■ **Objetivo da tarefa**: Como fica o trecho do texto sobre obesidade e gordofobia que começa com as palavras contendo "Existe uma violência" e termina com "rotulada como doente." se você trocar "doente" por "enferma"?

■ **Texto**:
A nutricionista Pabyle Flauzino explica que a obesidade passou a ser considerada doença “justamente para que as pessoas gordas fossem tratadas com dignidade, tivessem acesso a mais direitos, e não é isso o que acontece”.
Existe uma violência e uma gordofobia ao olhar pra uma pessoa gorda e assumir que ela é doente. Esse é o problema. A pessoa pode ter um diagnóstico de obesidade, mas isso não quer dizer que ela precise ser rotulada como doente.
A profissional critica ainda a sub-nomenclatura utilizada para quem tem obesidade grau III – a “mórbida”. “É muito violento você dizer que alguém está próximo da morte. Isso faz com que pessoas abandonem os tratamentos”, lamenta.
A nutricionista observa que recebe relatos diários de pessoas que vão a consultas médicas e são maltratadas por serem gordas, o que gera um paradoxo: “você é um profissional de saúde que se preocupa por obesidade ser uma doença, mas quando alguém procura atendimento, você violenta”.
Para Pabyle, é necessária uma mudança de comportamento, de modo que se entenda: os corpos são diversos. “Para muitas pessoas, a perda de peso não é possível. É preciso demonstrar que o tratamento para a obesidade não é tornar as pessoas magras, mas sim saudáveis.”

■ **Itens**:
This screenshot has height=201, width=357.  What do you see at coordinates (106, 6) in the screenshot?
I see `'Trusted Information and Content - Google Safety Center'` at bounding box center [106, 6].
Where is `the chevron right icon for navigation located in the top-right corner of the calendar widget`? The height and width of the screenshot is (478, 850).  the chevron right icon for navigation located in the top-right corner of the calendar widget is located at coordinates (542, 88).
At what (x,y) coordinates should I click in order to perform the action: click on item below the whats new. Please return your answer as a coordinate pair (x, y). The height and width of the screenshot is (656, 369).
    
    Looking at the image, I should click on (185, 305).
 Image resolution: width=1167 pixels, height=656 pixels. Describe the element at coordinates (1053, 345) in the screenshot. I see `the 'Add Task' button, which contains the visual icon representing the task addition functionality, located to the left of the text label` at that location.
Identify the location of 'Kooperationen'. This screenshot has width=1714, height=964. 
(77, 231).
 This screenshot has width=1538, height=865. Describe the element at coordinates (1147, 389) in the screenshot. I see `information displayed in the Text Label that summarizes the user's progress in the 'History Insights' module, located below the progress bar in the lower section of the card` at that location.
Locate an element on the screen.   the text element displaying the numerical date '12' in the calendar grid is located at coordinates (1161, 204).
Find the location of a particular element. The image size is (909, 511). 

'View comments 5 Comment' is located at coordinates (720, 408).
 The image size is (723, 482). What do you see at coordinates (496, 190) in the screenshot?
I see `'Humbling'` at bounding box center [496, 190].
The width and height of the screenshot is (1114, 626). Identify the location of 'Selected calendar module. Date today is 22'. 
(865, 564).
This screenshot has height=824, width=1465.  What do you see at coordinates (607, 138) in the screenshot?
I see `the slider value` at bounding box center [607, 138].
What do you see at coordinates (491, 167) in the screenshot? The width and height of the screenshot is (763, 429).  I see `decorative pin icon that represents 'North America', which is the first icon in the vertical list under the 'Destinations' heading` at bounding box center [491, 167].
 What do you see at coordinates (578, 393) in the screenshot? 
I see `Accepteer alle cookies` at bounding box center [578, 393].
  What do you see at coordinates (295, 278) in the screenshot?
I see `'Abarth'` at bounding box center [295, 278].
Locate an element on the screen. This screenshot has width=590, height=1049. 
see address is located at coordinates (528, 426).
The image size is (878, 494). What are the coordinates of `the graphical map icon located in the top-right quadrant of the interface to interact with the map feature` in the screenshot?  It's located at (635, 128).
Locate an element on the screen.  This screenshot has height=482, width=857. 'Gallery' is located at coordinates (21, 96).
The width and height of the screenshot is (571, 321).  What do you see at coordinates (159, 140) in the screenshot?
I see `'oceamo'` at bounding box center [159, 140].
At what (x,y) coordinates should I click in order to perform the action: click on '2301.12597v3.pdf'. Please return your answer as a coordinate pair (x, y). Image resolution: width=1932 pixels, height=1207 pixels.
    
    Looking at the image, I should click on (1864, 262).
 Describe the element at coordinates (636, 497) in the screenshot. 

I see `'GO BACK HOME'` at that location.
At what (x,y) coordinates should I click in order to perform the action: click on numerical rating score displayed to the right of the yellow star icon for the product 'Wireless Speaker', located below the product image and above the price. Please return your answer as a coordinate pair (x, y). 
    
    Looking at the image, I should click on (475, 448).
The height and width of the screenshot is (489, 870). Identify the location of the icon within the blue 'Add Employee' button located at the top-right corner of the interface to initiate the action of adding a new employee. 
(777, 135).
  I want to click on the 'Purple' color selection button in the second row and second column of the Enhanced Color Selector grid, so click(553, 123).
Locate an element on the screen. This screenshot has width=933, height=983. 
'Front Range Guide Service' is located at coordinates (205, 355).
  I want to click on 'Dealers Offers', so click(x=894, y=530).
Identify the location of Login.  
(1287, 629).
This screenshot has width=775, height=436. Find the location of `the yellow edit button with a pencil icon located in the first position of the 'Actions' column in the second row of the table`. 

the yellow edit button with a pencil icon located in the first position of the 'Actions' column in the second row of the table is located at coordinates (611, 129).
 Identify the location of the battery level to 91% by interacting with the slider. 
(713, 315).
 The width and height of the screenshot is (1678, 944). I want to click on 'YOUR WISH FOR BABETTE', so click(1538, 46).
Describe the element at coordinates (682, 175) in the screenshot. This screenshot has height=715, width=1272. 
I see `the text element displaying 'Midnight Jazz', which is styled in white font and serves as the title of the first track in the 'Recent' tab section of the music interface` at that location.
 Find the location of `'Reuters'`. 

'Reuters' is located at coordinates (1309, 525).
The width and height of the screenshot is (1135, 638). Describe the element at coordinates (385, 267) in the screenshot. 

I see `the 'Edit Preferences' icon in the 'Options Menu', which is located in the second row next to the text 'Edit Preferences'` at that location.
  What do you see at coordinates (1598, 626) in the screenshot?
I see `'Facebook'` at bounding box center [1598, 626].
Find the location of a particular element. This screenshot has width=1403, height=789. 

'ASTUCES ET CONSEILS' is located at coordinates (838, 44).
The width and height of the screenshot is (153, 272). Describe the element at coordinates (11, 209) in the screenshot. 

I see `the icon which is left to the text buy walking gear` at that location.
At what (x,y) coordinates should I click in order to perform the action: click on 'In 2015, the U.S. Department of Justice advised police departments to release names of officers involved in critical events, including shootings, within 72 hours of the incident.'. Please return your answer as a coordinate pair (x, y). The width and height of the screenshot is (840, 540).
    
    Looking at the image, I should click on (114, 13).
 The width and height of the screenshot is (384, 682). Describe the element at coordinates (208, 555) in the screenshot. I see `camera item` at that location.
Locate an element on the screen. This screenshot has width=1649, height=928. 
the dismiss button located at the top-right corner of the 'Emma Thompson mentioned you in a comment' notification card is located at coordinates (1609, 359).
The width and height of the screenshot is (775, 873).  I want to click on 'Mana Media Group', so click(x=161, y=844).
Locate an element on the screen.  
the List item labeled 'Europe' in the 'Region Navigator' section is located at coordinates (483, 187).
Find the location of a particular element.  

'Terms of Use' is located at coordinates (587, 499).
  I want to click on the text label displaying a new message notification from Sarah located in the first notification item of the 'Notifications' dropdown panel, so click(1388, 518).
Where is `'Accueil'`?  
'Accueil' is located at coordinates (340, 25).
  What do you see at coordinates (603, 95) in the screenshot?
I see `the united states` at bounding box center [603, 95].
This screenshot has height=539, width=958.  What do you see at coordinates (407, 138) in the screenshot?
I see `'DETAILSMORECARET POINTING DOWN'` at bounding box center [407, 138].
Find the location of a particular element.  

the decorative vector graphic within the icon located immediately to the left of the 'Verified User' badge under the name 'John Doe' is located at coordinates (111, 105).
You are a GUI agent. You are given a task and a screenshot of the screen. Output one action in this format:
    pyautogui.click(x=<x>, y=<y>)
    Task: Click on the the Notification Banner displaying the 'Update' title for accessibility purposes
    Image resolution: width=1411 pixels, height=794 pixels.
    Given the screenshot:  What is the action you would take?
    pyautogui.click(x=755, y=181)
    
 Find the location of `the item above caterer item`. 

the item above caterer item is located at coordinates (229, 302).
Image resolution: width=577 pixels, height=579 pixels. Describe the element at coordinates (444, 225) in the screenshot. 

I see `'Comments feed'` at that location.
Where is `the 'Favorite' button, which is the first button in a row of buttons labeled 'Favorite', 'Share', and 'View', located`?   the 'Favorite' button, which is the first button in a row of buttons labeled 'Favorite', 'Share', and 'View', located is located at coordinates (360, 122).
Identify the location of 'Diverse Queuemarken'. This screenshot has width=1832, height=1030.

■ **Resposta**:
Existe uma violência e uma gordofobia ao olhar pra uma pessoa gorda e assumir que ela é enferma. Esse é o problema. A pessoa pode ter um diagnóstico de obesidade, mas isso não quer dizer que ela precise ser rotulada como enferma.